Fetching and exploring the dataset

We use the Abalone data originally from the UCI data repository.

The dataset contains 9 fields ('Rings','Sex','Length','Diameter','Height','Whole Weight','Shucked Weight','Viscera Weight' and 'Shell Weight') starting with the Rings number which is a number indicating the age of the abalone (as age equals to number of rings plus 1.5). Usually the number of rings are counted through microscopes to estimate the abalone's age. So we will use our algorithms to predict the abalone age based on the other features which are mentioned respectively as below within the dataset. A snippet of a data frame is explained below showing each feature of the abalone dataset and it's corresponding datatype.

** data frame snippet**:
age               int  11 8 15 7 7 8 20 14 9
Sex               <feature_number>: factor with 3 levels "F","I","M" values of 1,2,3
Length            <feature_number>: float  0.255 0.145 0.53 0.42 0.32 0.423 ...
Diameter          <feature_number>: float  0.363 0.164 0.42 0.355 0.151 0.32 ...
Height            <feature_number>: float  0.019 0.05 0.235 0.225 0.16 0.0755 ...
Whole.weight      <feature_number>: float  0.312 0.213 0.532 0.412 0.601 ...
Shucked.weight    <feature_number>: float  0.4535 0.0564 0.2363 0.1153 0.0823 ...
Viscera.weight    <feature_number>: float  0.111 0.0222 0.4123 0.2133 0.0345 ...
Shell.weight      <feature_number>: float  0.31 0.08 0.21 0.155 0.044 0.11 ...
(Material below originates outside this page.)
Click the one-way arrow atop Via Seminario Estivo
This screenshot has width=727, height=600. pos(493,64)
The above features starting from sex to Shell.weight are physical measurements that can be measured using the correct tools, so we improve the complexity of having to examine the abalone under microscopes to understand it's age.
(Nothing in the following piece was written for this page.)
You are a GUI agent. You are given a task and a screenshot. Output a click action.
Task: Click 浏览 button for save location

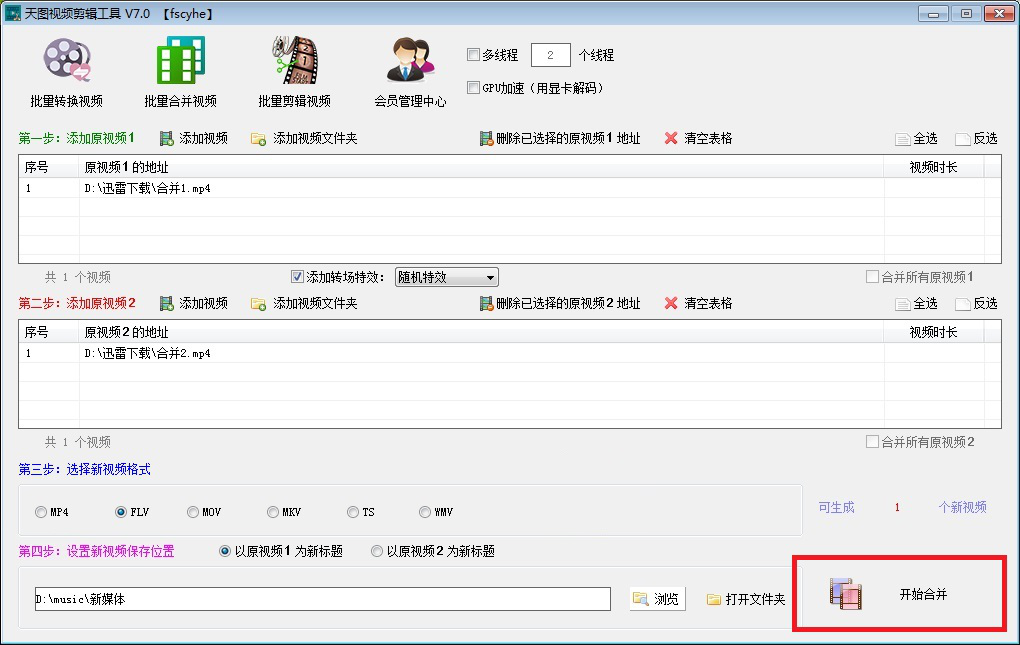[658, 599]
In order to download the dataset we need to run the below python script which can be found in the "scripts" folder with the name "download_and_divide.py". The script will first check if the required packages are found in your environment and install them if required then it will download the original dataset and divide it into two datasets named "dataset1.csv" and "dataset2.csv". We will be using those two datasets to show how the solution can continuously include more data and use the added data for the training of the models.

python3 scripts/download_and_divide.py



running python


Starting the execution

Now that we have the infrastructure setup and datasets ready, let's start the execution and explore what the solution is performing.
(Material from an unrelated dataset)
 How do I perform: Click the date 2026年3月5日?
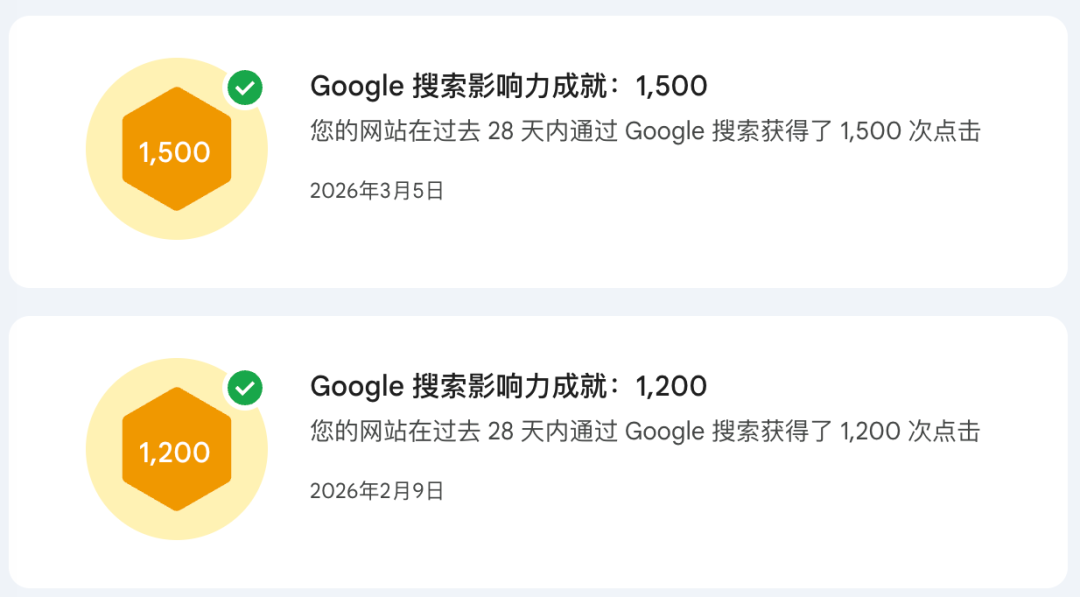377,191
  1. We start by uploading the the first half of the data set named "dataset1.csv" to the bucket named "abalone-blog-< ACCOUNT_ID>-<REGION>" to "/Inputs" folder.

Inputs Folder

Upload dataset1.csv


Architectural Overview

This architecture serves as an example of how you can build a MLOps pipeline that orchestrates the comparison of results between two algorithms predictions.

The solution uses a completely serverless environment so you don’t have to worry about managing the infrastructure. It also makes sure that the deployed endpoints which will be used for predictions are deleted immediately after collecting the predictions results not to incur any additional costs.

Solution Architecture

  1. The dataset is uploaded to the Amazon S3 cloud storage under the /Inputs directory (prefix).

  2. Once the dataset is uploaded to the Inputs folder using s3 event notification it initiate the MLOps pipeline built using a Step Functions state machine.

  3. The Lambda function then will initiate the MLOps pipeline built using a Step Functions state machine.

  4. The starting lambda will start by collecting the region corresponding training images URIs for both Linear Learner and XGBoost algorithms which will be used in training both algorithms over the dataset. It will also get the Amazon SageMaker Spark Container Image which will be used for running the SageMaker processing Job.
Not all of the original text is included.